Action item: Two lines in the listing below mark the span: one contains "Given: Choose the F12 falling edge tool" and one contains "Image resolution: width=565". Reproduce both of them and everything between, exactly.

Exercise input:
Segment Open

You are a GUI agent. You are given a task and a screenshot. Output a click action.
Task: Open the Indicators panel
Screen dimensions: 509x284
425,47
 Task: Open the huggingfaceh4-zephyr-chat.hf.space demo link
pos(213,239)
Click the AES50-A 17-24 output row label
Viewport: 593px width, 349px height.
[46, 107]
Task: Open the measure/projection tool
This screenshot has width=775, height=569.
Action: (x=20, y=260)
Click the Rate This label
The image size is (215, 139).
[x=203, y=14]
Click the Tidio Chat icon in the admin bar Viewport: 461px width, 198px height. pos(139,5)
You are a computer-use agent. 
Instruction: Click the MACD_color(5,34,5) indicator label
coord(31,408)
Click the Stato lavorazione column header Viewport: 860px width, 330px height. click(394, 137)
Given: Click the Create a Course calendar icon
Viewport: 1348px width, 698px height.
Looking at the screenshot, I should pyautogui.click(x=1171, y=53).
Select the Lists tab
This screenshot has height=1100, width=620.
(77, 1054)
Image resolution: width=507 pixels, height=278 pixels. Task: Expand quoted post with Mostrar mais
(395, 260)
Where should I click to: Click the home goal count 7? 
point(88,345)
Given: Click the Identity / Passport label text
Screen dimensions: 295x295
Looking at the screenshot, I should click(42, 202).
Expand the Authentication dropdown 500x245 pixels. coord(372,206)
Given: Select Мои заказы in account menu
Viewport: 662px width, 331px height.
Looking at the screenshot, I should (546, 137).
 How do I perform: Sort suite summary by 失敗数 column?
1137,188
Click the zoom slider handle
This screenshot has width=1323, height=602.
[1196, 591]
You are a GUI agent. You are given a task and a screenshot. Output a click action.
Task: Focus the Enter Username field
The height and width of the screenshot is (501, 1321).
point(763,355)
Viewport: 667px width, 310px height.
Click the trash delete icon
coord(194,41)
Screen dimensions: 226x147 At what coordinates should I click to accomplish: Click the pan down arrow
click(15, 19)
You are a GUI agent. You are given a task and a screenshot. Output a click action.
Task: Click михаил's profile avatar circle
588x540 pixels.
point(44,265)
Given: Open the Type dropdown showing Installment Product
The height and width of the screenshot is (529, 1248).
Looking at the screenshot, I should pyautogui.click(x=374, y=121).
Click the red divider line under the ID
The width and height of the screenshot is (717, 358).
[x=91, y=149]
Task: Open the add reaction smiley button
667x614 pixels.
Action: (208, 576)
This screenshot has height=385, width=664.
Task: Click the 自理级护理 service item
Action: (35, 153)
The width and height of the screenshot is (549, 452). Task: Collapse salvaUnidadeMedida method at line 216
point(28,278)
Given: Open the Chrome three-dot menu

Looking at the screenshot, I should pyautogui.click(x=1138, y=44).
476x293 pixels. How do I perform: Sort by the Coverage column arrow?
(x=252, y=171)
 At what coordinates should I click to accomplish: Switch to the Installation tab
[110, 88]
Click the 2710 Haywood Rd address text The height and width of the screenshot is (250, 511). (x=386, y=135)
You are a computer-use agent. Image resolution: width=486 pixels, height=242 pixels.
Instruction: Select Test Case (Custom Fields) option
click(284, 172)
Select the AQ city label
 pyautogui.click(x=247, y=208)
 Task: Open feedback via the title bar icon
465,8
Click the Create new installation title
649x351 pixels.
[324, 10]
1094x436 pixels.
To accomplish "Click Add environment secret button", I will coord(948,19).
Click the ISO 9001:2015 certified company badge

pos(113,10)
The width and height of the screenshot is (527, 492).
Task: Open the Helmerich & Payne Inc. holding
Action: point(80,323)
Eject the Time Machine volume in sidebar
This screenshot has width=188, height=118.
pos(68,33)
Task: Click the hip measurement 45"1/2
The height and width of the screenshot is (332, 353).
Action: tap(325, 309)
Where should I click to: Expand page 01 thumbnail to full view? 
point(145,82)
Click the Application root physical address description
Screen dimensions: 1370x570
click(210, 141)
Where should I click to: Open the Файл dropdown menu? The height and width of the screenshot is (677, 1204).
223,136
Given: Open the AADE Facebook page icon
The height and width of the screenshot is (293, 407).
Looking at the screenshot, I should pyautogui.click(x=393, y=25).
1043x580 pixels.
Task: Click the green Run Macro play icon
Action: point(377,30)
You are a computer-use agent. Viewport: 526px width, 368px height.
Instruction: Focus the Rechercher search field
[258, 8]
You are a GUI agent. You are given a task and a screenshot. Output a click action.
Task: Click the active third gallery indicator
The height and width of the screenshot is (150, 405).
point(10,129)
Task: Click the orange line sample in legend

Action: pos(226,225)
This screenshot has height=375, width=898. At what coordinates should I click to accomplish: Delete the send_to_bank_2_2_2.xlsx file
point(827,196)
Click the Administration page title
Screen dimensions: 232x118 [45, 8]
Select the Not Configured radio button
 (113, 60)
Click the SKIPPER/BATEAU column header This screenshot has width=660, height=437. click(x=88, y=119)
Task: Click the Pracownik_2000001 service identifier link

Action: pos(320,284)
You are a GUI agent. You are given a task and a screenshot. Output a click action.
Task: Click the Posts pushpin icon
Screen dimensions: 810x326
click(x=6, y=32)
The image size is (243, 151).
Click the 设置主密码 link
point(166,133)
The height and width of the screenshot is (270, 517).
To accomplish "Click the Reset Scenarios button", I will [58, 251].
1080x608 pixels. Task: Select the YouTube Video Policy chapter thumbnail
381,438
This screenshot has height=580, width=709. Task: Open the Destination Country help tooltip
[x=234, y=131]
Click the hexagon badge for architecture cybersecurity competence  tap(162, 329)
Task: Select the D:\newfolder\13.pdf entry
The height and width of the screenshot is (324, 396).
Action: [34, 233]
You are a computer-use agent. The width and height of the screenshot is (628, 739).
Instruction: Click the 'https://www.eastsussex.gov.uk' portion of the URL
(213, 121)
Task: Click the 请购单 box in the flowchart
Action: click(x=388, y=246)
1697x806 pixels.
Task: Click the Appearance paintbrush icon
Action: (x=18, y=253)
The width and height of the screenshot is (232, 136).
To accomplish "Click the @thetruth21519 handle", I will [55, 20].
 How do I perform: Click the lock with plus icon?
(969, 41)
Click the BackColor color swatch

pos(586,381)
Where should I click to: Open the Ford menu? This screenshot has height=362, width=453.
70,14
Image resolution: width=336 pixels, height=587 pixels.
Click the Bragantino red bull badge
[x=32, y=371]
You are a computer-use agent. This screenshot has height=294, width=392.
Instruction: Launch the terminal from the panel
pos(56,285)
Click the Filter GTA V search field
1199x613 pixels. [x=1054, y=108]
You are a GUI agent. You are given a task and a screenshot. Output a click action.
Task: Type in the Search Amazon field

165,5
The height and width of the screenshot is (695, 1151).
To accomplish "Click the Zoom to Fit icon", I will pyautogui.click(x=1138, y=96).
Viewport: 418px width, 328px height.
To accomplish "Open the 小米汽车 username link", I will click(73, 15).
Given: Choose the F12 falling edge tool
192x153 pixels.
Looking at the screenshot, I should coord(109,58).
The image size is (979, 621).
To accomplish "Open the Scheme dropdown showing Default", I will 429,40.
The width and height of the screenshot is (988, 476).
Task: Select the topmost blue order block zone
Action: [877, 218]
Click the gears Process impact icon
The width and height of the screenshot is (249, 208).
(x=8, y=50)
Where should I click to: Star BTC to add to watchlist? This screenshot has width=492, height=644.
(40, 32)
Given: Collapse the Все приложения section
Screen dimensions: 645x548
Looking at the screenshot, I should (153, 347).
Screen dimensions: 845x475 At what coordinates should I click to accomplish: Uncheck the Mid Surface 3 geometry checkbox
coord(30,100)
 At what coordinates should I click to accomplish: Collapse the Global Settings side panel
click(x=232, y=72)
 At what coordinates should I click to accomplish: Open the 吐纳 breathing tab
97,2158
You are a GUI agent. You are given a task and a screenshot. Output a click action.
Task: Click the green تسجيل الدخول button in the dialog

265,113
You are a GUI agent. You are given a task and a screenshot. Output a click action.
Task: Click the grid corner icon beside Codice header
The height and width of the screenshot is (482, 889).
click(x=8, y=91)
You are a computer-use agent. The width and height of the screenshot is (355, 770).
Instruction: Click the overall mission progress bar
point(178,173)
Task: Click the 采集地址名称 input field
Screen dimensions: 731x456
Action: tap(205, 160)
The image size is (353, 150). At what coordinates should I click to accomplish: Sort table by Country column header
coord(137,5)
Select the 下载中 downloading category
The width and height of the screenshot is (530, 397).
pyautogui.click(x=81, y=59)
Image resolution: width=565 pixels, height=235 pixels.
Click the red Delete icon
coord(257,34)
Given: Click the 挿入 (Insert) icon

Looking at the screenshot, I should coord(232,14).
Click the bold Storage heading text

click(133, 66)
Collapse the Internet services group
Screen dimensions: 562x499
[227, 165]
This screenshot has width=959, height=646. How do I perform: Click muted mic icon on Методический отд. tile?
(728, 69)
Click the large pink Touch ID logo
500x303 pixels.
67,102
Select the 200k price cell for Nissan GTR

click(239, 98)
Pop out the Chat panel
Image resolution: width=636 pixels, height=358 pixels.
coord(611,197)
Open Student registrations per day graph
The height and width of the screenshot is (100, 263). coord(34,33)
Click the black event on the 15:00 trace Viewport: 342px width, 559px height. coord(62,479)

Segment Closed

Answer space:
Given: Choose the F12 falling edge tool
192x153 pixels.
Looking at the screenshot, I should coord(109,58).
The image size is (979, 621).
To accomplish "Open the Scheme dropdown showing Default", I will 429,40.
The width and height of the screenshot is (988, 476).
Task: Select the topmost blue order block zone
Action: [877, 218]
Click the gears Process impact icon
The width and height of the screenshot is (249, 208).
(x=8, y=50)
Where should I click to: Star BTC to add to watchlist? This screenshot has width=492, height=644.
(40, 32)
Given: Collapse the Все приложения section
Screen dimensions: 645x548
Looking at the screenshot, I should (153, 347).
Screen dimensions: 845x475 At what coordinates should I click to accomplish: Uncheck the Mid Surface 3 geometry checkbox
coord(30,100)
 At what coordinates should I click to accomplish: Collapse the Global Settings side panel
click(x=232, y=72)
 At what coordinates should I click to accomplish: Open the 吐纳 breathing tab
97,2158
You are a GUI agent. You are given a task and a screenshot. Output a click action.
Task: Click the green تسجيل الدخول button in the dialog

265,113
You are a GUI agent. You are given a task and a screenshot. Output a click action.
Task: Click the grid corner icon beside Codice header
The height and width of the screenshot is (482, 889).
click(x=8, y=91)
You are a computer-use agent. The width and height of the screenshot is (355, 770).
Instruction: Click the overall mission progress bar
point(178,173)
Task: Click the 采集地址名称 input field
Screen dimensions: 731x456
Action: tap(205, 160)
The image size is (353, 150). At what coordinates should I click to accomplish: Sort table by Country column header
coord(137,5)
Select the 下载中 downloading category
The width and height of the screenshot is (530, 397).
pyautogui.click(x=81, y=59)
Image resolution: width=565 pixels, height=235 pixels.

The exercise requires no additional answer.